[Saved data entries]
━━━━━━
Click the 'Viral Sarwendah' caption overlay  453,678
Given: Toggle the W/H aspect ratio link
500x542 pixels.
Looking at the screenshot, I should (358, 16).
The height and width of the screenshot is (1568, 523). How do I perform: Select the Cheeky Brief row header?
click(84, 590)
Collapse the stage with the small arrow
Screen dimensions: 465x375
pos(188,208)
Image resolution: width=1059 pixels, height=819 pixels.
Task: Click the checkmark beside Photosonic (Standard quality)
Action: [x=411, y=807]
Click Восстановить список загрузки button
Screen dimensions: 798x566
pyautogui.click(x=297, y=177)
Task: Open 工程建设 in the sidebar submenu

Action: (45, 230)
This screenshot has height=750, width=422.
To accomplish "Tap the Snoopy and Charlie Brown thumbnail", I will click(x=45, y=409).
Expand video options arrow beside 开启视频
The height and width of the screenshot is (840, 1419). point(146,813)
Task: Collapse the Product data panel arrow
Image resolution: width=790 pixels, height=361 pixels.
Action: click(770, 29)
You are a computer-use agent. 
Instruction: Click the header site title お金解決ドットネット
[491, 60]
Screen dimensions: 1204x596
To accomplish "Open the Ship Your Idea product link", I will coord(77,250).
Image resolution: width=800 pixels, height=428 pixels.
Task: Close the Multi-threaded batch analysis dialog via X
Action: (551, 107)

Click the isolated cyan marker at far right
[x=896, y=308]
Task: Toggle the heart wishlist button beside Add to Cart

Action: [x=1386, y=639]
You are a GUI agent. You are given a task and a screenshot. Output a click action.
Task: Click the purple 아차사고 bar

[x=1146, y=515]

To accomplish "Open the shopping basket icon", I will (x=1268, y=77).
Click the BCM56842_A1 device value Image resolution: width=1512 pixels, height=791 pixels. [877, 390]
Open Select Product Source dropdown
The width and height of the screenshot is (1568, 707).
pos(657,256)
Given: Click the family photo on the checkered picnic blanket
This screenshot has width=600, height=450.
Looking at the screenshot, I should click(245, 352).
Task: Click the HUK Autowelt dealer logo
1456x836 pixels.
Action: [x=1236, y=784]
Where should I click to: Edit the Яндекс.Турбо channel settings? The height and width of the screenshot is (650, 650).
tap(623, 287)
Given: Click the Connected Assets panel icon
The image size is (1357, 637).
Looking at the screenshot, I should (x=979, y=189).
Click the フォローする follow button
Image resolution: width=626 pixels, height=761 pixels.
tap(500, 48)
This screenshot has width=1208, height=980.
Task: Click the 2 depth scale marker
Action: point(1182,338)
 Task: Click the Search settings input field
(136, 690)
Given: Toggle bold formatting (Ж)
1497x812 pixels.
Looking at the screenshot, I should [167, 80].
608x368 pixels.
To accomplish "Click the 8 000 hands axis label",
━━━━━━
Every line in the entries above that has the word "agent" should be identified and copied.

YOUR SOLUTION
You are a computer-use agent. 
You are a GUI agent. You are given a task and a screenshot. Output a click action.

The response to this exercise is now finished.